I've been researching Raft Consensus Algorithm for a problem that I'm trying to solve, and I've decided that Raft is indeed the way to go.
However, due to the nature of the environment I'm working on, there are at least 20 pods at one time and with autoscale it goes all the way up to 100+. For simplicity let's say 50+ pods.
So, since the leader selection mechanism is quite "flexible", having more pods than the examples on the internet (3 - 5 - 7 etc) naturally makes me think doing this on a 20-50-100 pods environment is tricky/risky.
I could not find any information regarding the risks of using Raft on such scale though. I know that etcd and K8S uses Raft internally, so maybe it won't be as much of an issue as I'm thinking. So my question is, is there any potential major drawbacks to using Raft in a high scale environment with many pods?

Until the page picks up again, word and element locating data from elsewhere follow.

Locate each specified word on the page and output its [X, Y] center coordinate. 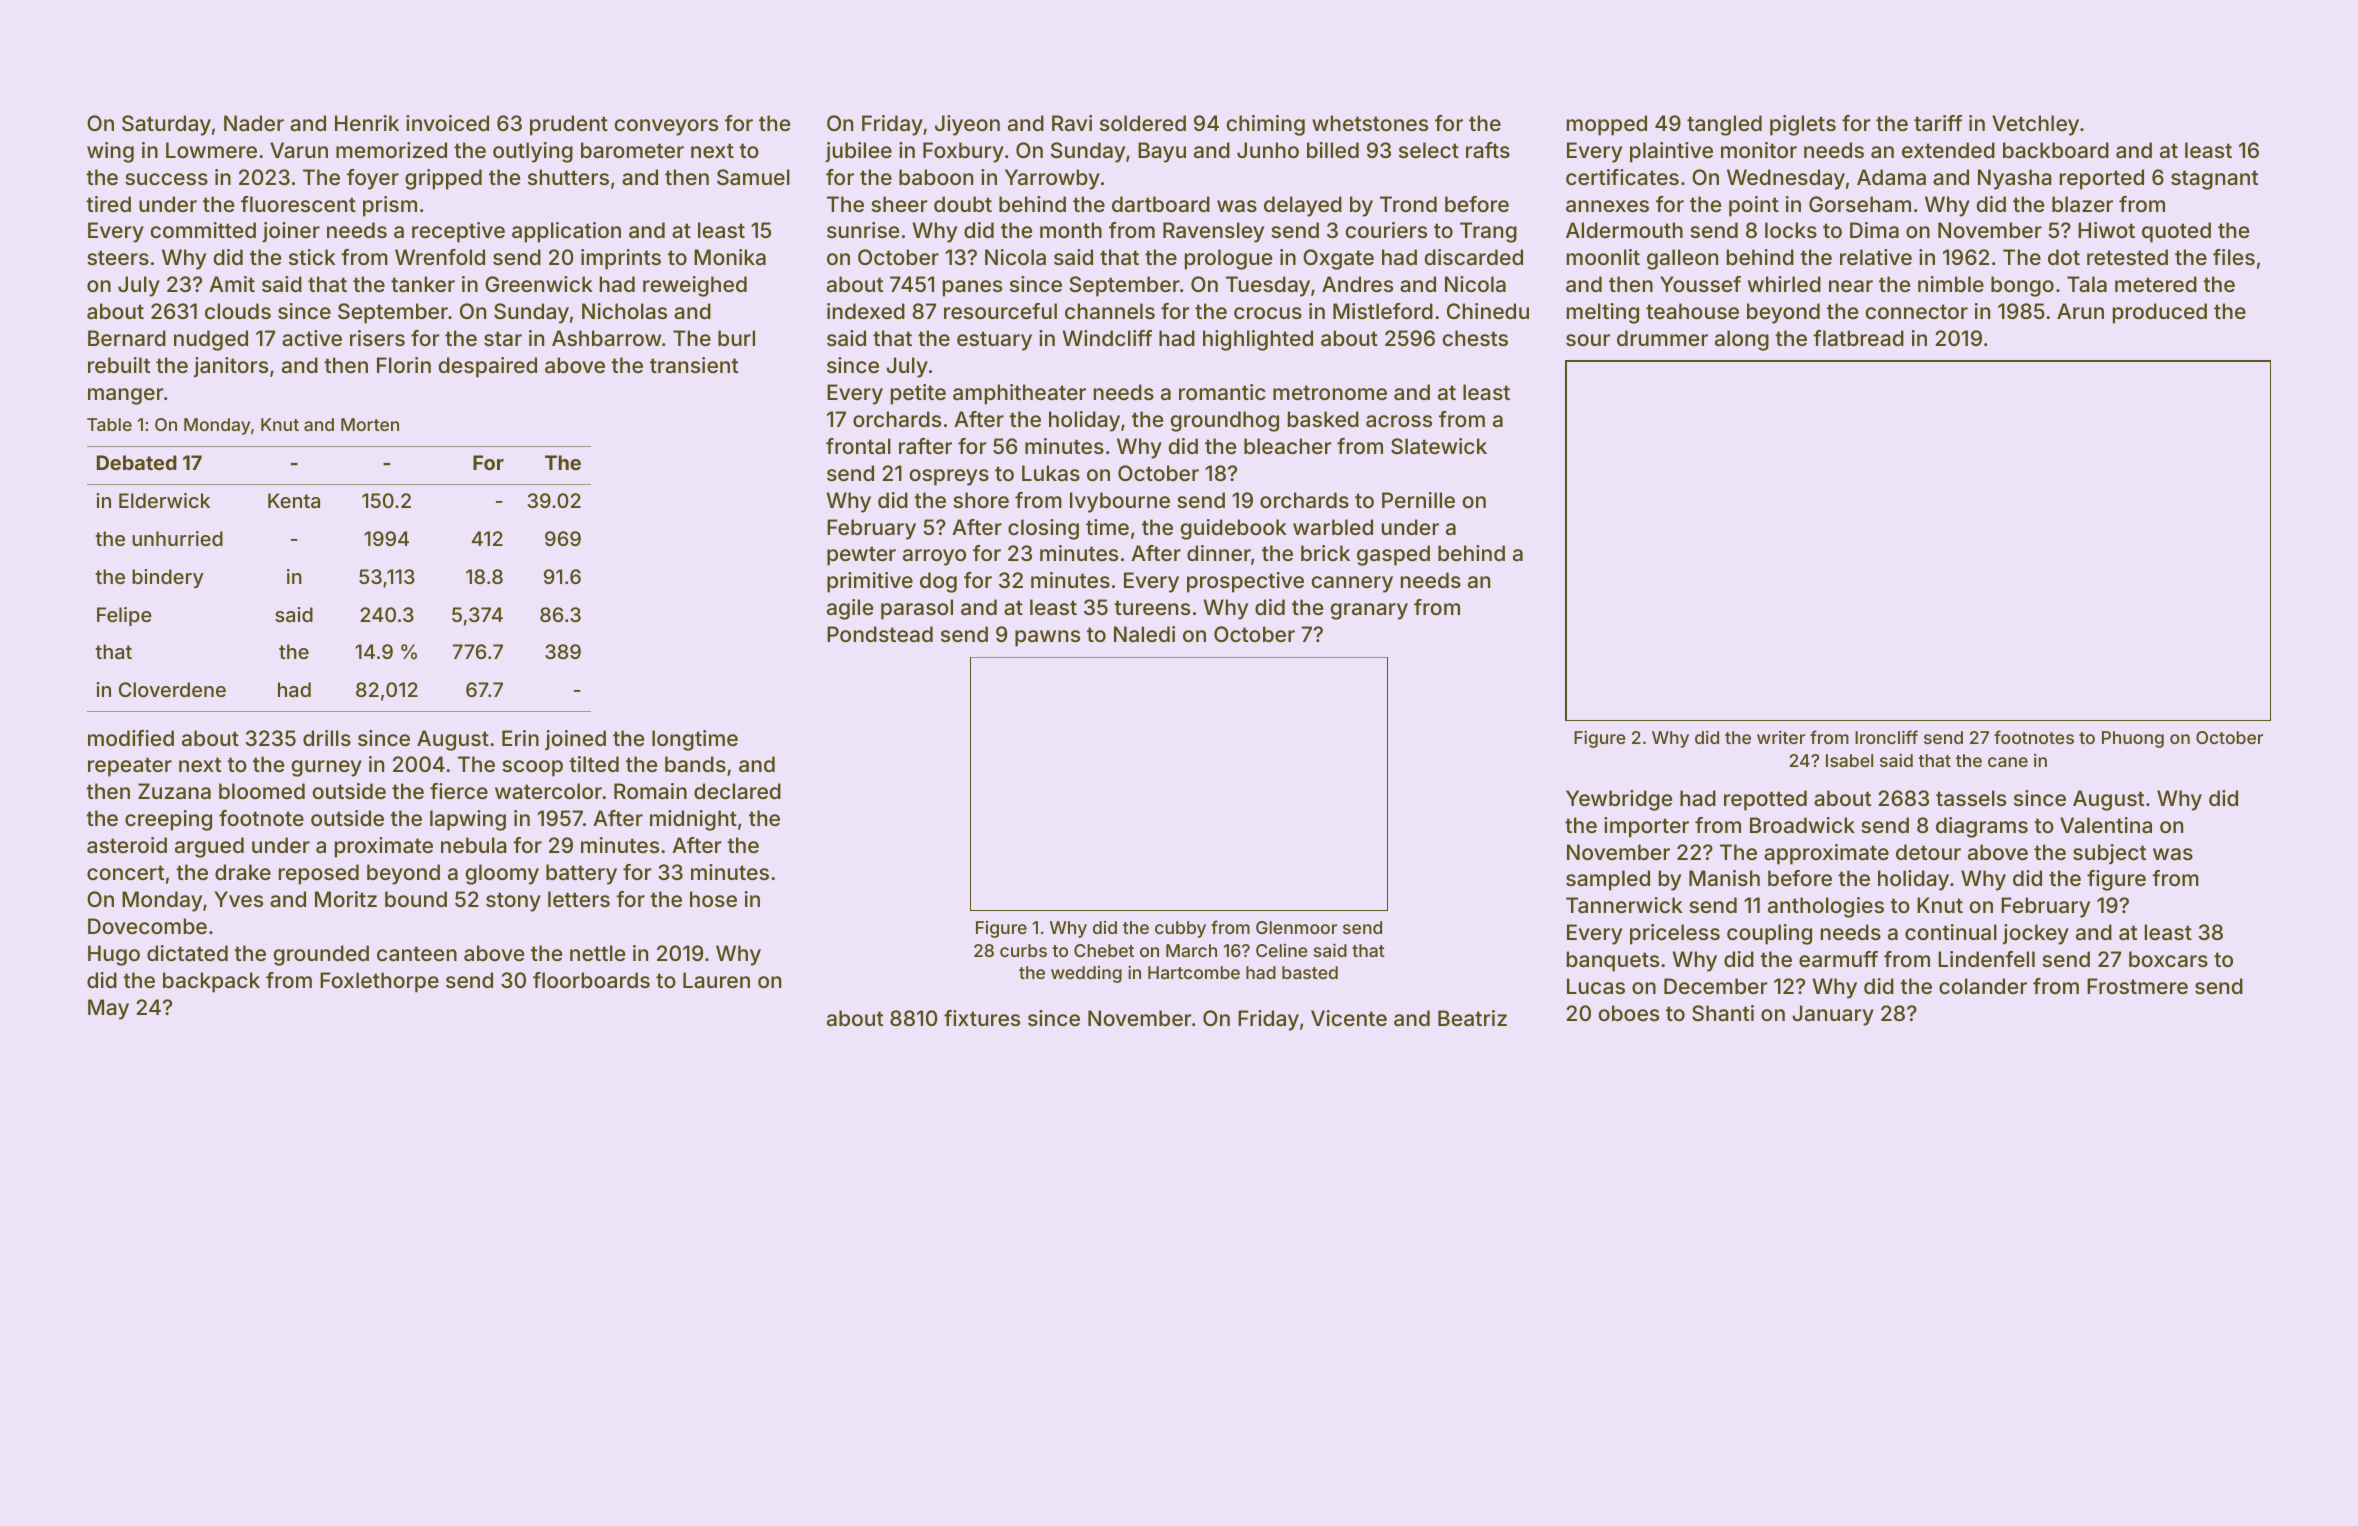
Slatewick [1439, 446]
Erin [520, 738]
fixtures [982, 1018]
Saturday [166, 125]
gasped [1393, 555]
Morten [370, 424]
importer [1646, 827]
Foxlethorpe [379, 982]
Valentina [2106, 825]
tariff [1938, 123]
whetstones [1370, 123]
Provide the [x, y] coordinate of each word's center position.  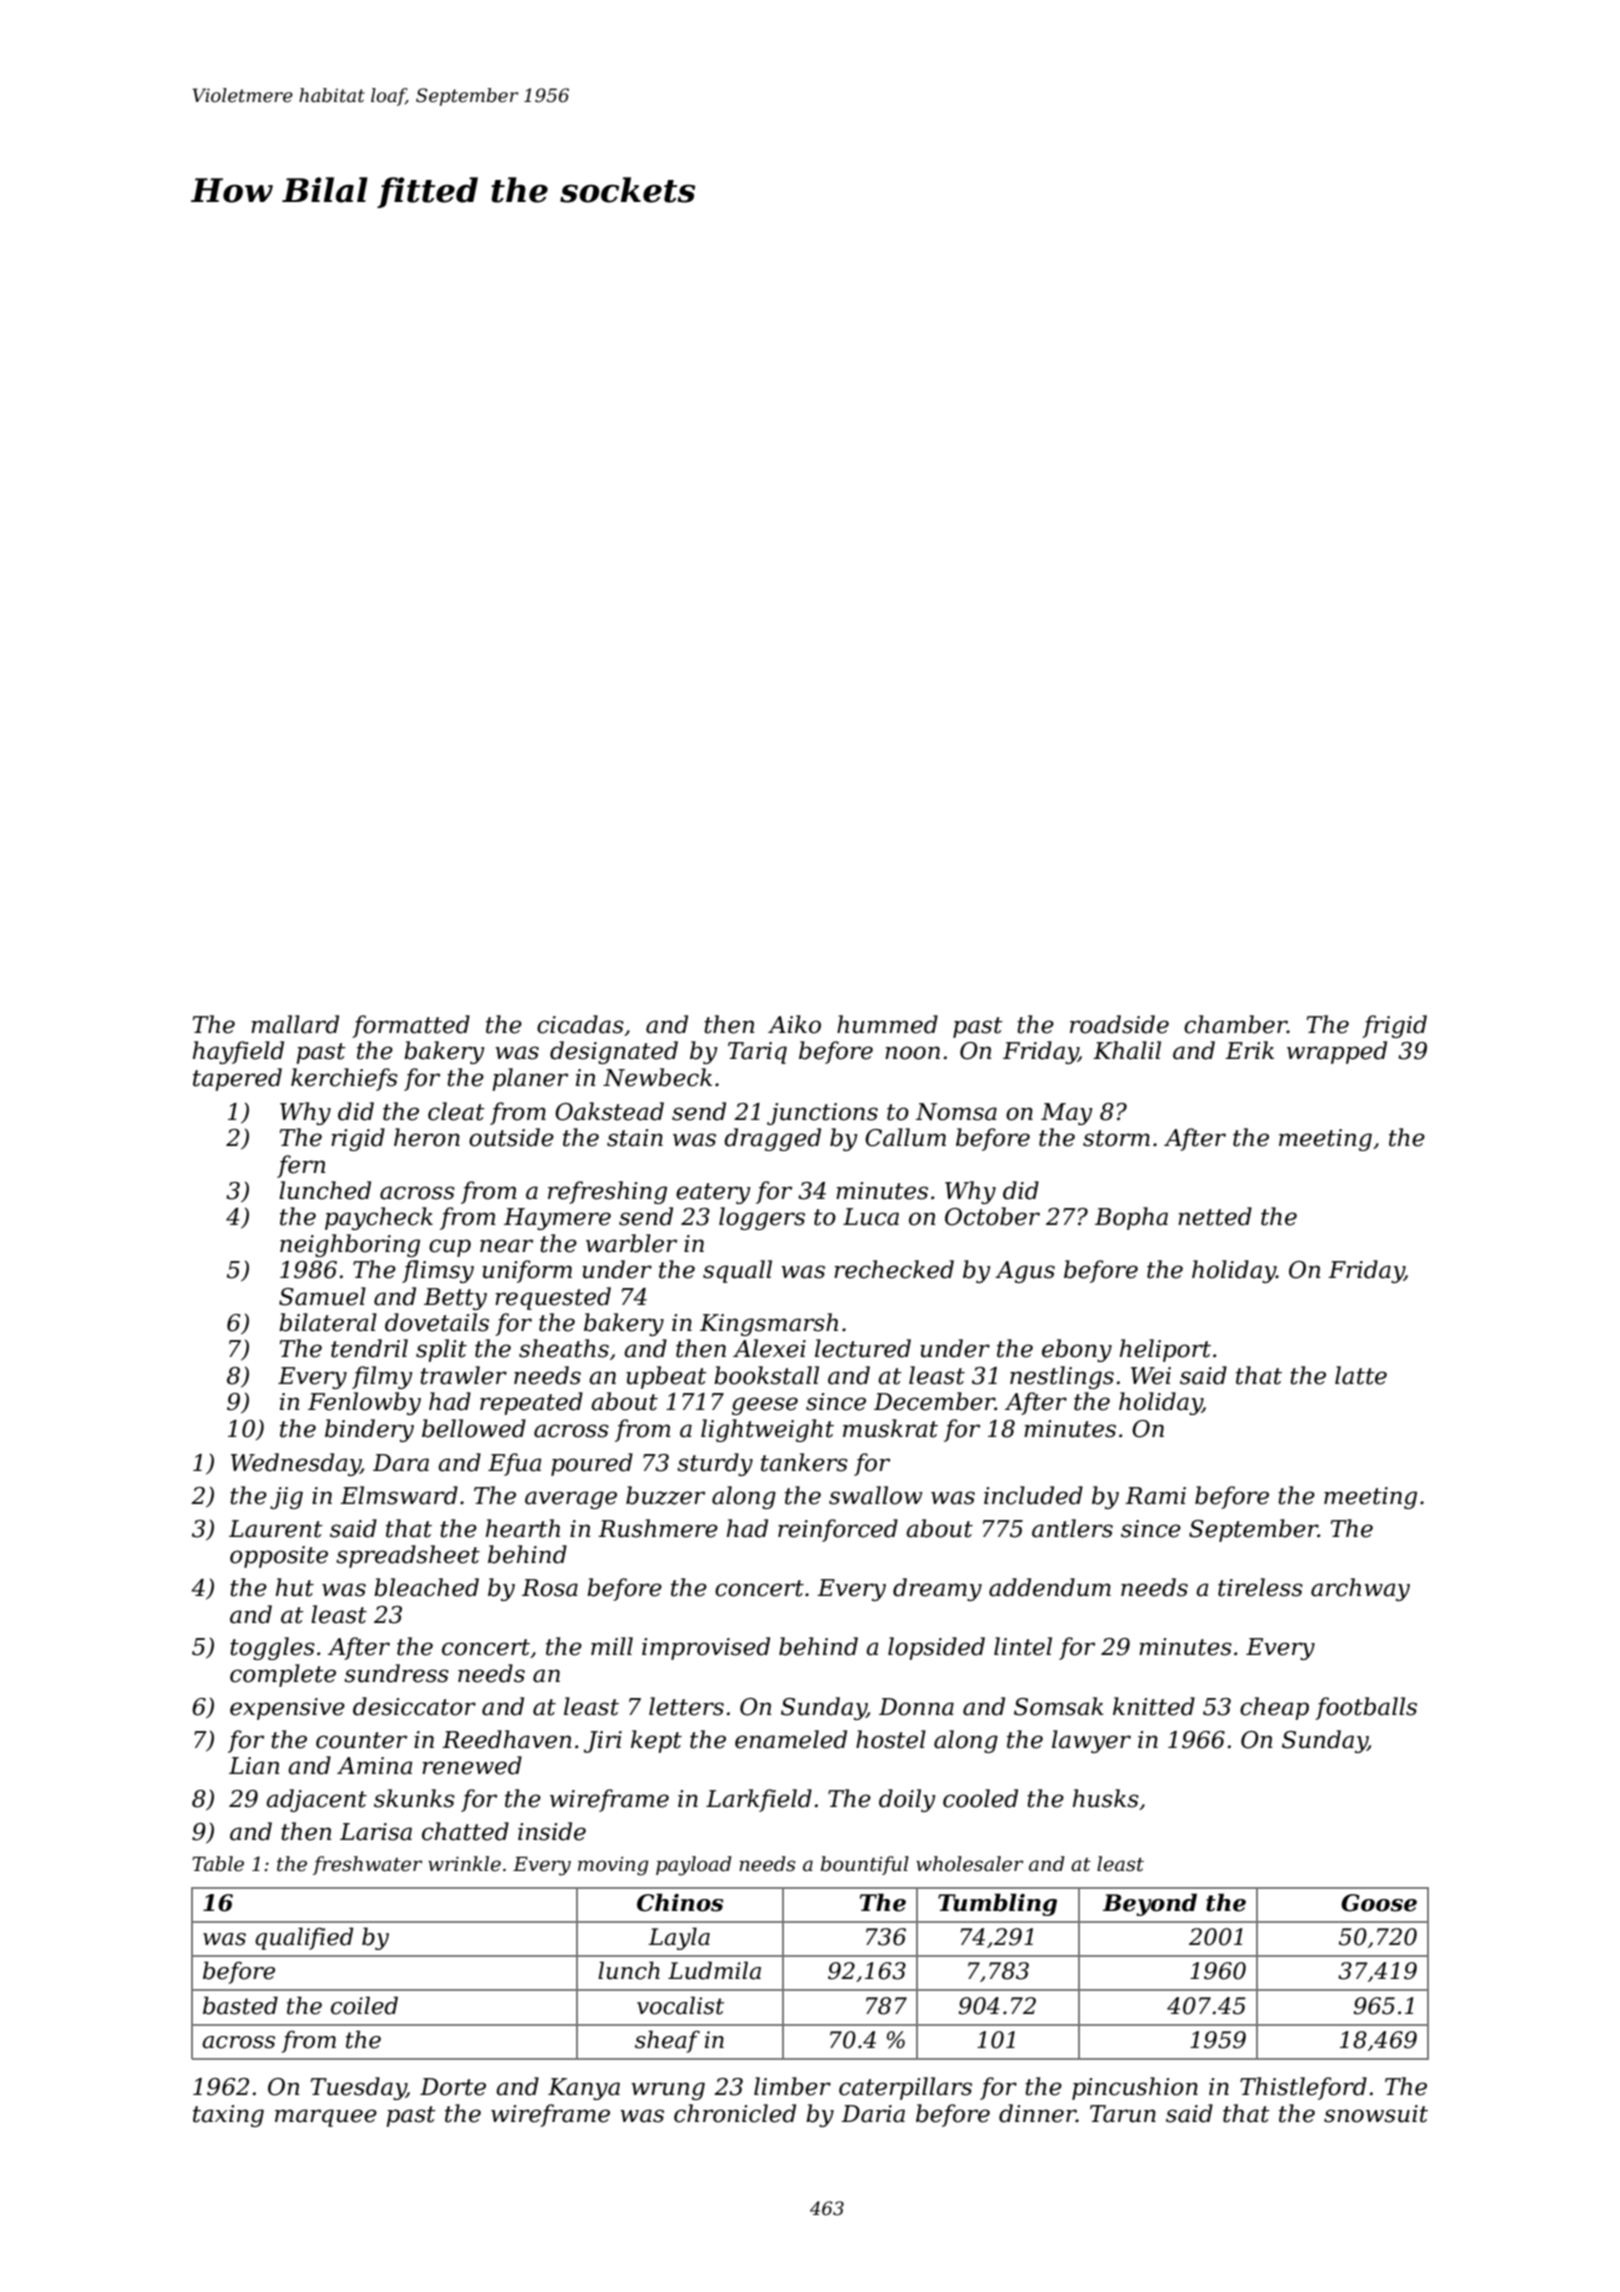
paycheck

For side-information, I'll be using this on a K8S environment with NodeJS microservices. Depending on the availability of service discovery, I'll either use simple TCP connections or use an intermediary Redis pub-sub for the communication.
Thanks!
I don't think Raft is going to be efficient with these two use cases:
May I recommend to look into PasificA approach? This is how Kafka works - very scalable and time proof system.
The idea behind PacificA is simple: decouple control plane from control plane. 10s of nodes are in data plane, and 3-5-or-7 are the control plane. More details description is here: https://kafka.apache.org/documentation/#design_replicatedlog
As a side node, when one has a need of a cluster with more than 7 nodes, PacificA is usually a great choice.